Phoebe is the first cousin of my 3X Great Grandmother Lois Emerette Goodell Totten. Emerette’s mother, Elmina Brigham Goodell, died in 1843 in Lodi, Ohio, when Emerette was little more than one year old. Emerette was sent to live with her cousin Phoebe Newton Goodell’s family in Vermillion, Ohio, for several years and was raised by other relatives in Lockport, Niagara County, New York.
Holden and Phoebe Goodell Judson
The Goodell’s were a family of strong faith, both Emerette’s father, Joel Charles Goodell and his brother Jotham Weeks Goodell, Phoebe’s father, as well as the girl’s grandfather William Goodell were ministers and missionaries. Jotham Goodell, Phoebe’s father, first traveled the Oregon Trail in 1843, settling on the banks of the Willamette, in Oregon. Little did Phoebe think at age 21 she would follow in his footsteps with her husband Holden Judson and their two year old daughter, Annie Judson. Leaving Vermillion, Ohio, by wagon to Sandusky City and by train to Cincinnati and traveling by steamer to St. Louis they continued their journey to Kansas Landing, or as we know it, Kansas City. They purchased their wagon and oxen and prepared for their journey on the Oregon Trail to Puget Sound in 1853.
Photo from Linda Bitterlich
Phoebe wrote a journal of her travel on the Oregon Trail and settling in the Washington Territory when she was 95. She wrote ” The greater portion of our journey across the plains seems more like a dream than a reality, but this, my first ride in a ‘prairie schooner’ is as fresh in my memory as though it had occurred yesterday.”

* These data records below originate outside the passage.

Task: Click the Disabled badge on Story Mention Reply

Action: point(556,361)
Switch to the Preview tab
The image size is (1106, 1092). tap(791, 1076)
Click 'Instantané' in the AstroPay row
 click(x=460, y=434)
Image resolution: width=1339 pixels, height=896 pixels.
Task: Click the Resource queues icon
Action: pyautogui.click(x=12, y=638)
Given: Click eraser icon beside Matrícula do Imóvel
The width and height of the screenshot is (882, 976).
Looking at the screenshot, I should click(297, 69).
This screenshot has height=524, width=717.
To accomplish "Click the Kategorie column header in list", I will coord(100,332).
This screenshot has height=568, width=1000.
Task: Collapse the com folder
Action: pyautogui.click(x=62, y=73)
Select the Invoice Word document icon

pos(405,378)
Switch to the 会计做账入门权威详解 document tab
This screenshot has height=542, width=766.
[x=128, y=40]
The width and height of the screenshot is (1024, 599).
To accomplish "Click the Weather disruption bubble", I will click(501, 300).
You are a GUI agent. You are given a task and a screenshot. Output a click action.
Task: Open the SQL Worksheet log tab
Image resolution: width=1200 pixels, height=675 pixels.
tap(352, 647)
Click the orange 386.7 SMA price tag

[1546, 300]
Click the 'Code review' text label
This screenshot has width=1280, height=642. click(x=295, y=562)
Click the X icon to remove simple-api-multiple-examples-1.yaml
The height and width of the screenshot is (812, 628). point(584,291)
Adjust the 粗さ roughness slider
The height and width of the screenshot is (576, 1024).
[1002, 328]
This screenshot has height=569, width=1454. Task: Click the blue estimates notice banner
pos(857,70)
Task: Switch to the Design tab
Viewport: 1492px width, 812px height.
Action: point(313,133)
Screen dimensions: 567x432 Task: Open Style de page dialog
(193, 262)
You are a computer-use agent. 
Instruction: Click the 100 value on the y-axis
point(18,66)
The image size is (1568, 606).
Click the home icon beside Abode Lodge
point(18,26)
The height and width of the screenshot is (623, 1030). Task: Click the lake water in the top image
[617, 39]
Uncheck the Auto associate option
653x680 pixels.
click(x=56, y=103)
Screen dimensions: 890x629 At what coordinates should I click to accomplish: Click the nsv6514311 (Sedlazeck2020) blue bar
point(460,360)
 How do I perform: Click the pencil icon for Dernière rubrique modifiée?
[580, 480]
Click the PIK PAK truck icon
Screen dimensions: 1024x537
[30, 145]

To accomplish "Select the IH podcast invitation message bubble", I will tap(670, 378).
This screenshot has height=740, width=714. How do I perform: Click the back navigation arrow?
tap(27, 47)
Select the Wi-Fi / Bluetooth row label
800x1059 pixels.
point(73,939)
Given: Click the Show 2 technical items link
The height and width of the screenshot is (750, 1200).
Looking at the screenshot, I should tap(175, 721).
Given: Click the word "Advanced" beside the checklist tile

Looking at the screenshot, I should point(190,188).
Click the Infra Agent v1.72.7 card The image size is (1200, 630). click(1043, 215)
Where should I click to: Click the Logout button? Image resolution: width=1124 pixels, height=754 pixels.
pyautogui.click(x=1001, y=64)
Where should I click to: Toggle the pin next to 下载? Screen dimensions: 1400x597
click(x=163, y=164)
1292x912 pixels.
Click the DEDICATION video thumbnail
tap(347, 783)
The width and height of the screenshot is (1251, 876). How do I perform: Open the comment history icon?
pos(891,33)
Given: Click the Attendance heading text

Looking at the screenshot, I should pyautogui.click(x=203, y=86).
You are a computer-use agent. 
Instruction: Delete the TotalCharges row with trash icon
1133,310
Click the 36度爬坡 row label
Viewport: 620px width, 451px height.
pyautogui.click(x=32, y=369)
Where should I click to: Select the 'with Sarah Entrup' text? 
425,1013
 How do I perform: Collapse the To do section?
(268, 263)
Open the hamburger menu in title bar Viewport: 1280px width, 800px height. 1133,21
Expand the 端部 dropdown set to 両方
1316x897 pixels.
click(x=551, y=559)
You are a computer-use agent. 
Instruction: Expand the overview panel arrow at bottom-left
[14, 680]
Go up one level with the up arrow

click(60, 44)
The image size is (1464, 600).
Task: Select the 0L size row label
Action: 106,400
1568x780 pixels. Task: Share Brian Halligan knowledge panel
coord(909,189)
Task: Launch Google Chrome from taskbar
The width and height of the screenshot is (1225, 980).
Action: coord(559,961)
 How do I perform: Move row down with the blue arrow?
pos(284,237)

Her journal was later published as a 315 page book titled “A Pioneer’s Search For An Ideal Home.” All of this information was introduced to me when my my sister Linda and I attended an “Aunt Phoebe” reunion in Washington many years ago. We met cousin Karen Parsons in Seattle and headed for Whidbey Island to witness first hand the places Phoebe and Holden Judson and their daughter Annie lived. My sister Sharon was in the Whidbey Island area and joined the reunion. Annie, Phoebe and Holden’s daughter, married the son of Isaac Ebey who was an original settler on Whidbey Island. Isaac Ebey built a “hotel” for arriving ship passengers and Phoebe and Holden Judson lived and worked there for a short time with their daughter and her husband.
Isaac Ebey’s home/boarding house. We were unable to go inside but were able to wander all around it.
Ebey’s Landing and home is a National Historic Reserve managed by the National Park Service. Access to the property is limited. Ebey’s landing is located on Whidbey Island near Coupville, Washington.
This Historic marker above describes the community founded by Phoebe and Holden Judson. Lynden is a city north of Seattle not far from the Canadian border. There is a museum to visit there with a wealth of information about the Judson’s.
A huge risk was taken by the pioneers during the Indian Wars. Isaac Ebey was killed and his head was never found as the story goes that I heard.
If you would like to read the book A Pioneer’s Search For An Ideal Home let me know I have a couple of copies of the book. I would highly recommend this book for my cousins and their children. It describes the daily life of a pioneer woman crossing the plains on the Oregon Trail.